I've always found that when I start seeing more and more scrapes and bucks chasing does is when I reach for my REAL ANTLERS (not the synthetic type) and if I am hunting alone I will set up in an area fairly close to the edge of a field or near a river with the wind blowing towards the river or field. The reason behind this is because deer most generally like to circle around and smell what they are hearing and they are less apt to want to walk out in the field or swim in the river. Instead they will either come in straight or from either side. Sometimes they will come charging in, sometimes they come in walking like John Wayne all tough like and sometimes they come in very skittish.

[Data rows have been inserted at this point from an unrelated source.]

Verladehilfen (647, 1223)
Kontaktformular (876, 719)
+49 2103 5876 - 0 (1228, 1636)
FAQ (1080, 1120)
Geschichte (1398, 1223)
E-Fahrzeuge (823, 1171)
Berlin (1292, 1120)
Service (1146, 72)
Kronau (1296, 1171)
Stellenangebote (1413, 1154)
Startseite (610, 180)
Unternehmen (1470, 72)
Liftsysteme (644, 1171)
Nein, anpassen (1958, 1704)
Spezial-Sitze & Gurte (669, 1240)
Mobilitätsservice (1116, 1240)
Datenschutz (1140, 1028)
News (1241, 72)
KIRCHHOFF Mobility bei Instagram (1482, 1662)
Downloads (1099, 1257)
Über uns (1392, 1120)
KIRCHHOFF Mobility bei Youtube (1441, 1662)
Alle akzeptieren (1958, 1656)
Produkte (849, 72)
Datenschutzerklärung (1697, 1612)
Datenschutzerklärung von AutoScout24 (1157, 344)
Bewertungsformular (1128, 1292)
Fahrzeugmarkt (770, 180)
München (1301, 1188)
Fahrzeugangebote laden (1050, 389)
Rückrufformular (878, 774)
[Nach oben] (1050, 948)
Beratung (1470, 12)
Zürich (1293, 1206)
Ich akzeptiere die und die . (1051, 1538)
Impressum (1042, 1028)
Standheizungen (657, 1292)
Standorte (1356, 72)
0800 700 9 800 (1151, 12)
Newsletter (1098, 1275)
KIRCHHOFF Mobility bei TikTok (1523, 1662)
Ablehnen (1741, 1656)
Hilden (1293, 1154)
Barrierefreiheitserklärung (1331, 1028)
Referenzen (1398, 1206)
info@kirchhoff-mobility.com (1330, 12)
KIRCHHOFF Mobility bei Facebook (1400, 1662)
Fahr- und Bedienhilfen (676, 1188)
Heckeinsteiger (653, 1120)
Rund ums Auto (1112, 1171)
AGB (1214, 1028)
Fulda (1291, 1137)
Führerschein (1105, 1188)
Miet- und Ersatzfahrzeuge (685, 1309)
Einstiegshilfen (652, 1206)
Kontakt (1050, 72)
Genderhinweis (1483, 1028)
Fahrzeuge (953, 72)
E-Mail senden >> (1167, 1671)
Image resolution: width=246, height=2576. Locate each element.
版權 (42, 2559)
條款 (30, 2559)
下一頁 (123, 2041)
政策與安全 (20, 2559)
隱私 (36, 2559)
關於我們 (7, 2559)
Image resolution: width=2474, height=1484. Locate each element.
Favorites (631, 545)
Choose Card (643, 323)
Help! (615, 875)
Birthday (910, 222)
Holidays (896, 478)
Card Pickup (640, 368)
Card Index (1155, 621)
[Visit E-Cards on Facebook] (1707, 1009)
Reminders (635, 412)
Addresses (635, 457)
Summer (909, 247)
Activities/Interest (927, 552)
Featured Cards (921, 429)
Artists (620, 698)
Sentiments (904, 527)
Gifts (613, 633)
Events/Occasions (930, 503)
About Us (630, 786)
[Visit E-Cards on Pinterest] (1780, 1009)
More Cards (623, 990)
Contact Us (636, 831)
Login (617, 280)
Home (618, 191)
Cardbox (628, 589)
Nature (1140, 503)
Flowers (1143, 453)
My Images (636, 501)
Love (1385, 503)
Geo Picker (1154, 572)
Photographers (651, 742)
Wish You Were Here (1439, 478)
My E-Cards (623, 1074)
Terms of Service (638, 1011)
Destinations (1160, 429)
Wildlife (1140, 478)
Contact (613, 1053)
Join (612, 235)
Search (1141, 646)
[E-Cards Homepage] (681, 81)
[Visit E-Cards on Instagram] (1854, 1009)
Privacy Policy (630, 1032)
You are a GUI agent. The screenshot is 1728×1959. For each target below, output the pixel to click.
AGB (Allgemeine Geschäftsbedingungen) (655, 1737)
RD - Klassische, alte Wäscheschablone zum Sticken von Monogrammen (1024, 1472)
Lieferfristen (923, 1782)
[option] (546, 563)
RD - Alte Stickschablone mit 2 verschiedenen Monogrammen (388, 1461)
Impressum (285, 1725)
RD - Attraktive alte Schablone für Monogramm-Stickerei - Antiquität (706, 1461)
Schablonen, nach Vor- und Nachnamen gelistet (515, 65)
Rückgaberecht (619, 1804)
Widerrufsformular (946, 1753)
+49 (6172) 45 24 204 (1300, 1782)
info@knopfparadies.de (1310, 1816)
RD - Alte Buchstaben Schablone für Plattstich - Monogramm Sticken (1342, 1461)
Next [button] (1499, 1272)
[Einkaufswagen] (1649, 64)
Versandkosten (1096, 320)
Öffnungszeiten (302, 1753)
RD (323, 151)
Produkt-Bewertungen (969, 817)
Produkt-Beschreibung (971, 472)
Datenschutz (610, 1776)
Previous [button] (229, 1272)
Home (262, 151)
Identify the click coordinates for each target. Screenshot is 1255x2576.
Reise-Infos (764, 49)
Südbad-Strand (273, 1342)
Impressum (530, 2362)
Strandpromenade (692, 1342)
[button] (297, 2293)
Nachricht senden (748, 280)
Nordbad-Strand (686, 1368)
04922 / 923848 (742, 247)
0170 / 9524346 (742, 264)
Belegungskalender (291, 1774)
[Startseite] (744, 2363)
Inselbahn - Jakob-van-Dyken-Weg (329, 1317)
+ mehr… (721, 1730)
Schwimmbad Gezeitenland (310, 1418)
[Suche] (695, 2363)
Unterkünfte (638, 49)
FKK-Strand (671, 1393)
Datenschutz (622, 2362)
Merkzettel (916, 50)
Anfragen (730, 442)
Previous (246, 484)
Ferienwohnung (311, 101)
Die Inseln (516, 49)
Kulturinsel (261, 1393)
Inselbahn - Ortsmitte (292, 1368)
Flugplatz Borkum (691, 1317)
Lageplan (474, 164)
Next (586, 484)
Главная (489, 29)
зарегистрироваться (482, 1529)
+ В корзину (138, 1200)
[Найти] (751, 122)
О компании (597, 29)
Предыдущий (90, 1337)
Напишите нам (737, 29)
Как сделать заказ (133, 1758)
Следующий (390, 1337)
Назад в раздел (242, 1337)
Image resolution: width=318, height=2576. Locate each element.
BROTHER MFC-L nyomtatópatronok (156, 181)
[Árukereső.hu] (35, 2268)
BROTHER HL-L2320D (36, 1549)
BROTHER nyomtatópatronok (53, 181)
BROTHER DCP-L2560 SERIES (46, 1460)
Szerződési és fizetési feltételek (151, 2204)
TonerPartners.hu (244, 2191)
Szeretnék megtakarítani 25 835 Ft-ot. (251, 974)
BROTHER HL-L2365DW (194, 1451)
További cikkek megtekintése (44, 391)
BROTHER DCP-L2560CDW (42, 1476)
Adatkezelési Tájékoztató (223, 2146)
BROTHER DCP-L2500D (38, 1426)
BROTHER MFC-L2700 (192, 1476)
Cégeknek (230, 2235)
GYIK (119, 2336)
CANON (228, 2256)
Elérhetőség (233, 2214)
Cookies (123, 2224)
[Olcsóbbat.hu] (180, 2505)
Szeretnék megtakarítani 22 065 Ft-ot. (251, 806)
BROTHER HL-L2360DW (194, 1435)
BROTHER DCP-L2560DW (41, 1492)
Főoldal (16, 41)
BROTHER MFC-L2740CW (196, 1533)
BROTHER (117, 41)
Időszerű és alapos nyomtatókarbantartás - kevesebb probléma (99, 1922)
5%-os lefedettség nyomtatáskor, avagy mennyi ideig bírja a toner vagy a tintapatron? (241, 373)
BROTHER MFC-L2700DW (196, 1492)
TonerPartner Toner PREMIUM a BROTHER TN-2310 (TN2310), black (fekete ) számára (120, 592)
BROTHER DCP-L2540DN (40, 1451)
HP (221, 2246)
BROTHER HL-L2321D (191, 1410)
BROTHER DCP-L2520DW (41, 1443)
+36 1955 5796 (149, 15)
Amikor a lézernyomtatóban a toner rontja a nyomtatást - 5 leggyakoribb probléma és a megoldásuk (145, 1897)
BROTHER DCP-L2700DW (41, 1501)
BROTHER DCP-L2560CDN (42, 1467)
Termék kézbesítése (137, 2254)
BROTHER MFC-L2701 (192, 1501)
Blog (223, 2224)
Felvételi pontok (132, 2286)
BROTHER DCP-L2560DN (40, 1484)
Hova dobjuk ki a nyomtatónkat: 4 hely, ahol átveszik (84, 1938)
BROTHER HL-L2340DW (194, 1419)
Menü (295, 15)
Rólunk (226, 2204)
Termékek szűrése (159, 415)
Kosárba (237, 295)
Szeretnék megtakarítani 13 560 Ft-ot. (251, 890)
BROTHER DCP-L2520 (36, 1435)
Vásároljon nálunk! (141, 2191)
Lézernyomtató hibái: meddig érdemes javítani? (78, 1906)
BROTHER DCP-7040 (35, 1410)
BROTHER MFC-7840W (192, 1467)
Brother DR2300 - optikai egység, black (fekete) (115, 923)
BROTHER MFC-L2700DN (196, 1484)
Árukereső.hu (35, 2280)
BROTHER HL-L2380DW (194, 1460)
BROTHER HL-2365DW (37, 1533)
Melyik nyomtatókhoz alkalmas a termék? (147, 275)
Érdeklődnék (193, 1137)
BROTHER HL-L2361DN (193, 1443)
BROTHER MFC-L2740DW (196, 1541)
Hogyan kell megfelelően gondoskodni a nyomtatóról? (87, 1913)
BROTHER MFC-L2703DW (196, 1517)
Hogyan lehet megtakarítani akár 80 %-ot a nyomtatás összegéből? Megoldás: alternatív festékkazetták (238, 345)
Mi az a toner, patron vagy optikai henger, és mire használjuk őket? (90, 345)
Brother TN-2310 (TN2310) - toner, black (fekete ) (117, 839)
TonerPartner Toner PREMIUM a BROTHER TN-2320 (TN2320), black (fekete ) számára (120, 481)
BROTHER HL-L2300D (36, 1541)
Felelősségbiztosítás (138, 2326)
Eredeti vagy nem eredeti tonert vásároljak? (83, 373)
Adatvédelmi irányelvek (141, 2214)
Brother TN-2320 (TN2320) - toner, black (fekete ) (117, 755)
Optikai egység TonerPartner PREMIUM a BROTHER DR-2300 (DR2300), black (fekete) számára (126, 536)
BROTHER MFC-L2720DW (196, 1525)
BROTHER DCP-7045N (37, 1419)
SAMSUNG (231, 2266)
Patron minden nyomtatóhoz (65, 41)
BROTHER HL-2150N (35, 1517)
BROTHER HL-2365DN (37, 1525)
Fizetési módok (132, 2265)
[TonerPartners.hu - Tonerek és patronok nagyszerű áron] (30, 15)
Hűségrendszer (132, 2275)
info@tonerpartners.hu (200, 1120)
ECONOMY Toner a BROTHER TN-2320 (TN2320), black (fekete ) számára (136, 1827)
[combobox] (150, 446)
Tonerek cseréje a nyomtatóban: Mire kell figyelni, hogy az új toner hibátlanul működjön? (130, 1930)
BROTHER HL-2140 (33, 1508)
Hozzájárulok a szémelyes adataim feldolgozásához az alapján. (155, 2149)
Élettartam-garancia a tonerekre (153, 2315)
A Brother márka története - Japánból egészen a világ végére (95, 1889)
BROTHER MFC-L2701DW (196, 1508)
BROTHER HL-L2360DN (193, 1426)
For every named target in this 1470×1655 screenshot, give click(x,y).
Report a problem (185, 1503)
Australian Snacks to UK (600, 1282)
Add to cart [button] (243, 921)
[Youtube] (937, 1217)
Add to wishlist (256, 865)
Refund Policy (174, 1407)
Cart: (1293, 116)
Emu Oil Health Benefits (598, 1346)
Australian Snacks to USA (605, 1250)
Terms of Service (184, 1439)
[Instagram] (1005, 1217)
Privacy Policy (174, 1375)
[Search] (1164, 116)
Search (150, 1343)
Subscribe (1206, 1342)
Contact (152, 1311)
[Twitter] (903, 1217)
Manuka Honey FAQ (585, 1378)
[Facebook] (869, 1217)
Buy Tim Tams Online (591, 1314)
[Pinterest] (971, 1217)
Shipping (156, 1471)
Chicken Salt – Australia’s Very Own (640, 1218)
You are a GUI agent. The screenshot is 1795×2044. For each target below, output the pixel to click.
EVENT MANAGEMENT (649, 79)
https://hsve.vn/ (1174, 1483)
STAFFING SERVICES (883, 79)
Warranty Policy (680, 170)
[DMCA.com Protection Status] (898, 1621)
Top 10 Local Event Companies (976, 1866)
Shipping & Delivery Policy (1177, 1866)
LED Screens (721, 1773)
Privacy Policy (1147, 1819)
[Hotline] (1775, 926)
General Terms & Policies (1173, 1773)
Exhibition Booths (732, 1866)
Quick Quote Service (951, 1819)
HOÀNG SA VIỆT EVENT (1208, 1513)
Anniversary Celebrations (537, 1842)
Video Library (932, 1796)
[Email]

At any rate they most generally come in. before I hit the antlers I like to use my grunt snort weeze then grunt and finally commence to rattling, popunding the ground, kicking leaves for about a minute ending with another weeze and grunt.
Hope this helps. :beer:


----------



## Estaban (Mar 17, 2006)

I've always found that when I start seeing more and more scrapes and bucks chasing does is when I reach for my REAL ANTLERS (not the synthetic type) and if I am hunting alone I will set up in an area fairly close to the edge of a field or near a river with the wind blowing towards the river or field. The reason behind this is because deer most generally like to circle around and smell what they are hearing and they are less apt to want to walk out in the field or swim in the river. Instead they will either come in straight or from either side. Sometimes they will come charging in, sometimes they come in walking like John Wayne all tough like and sometimes they come in very skittish. At any rate they most generally come in. before I hit the antlers I like to use my grunt snort weeze then grunt and finally commence to rattling, popunding the ground, kicking leaves for about a minute ending with another weeze and grunt.
Hope this helps. :beer:


----------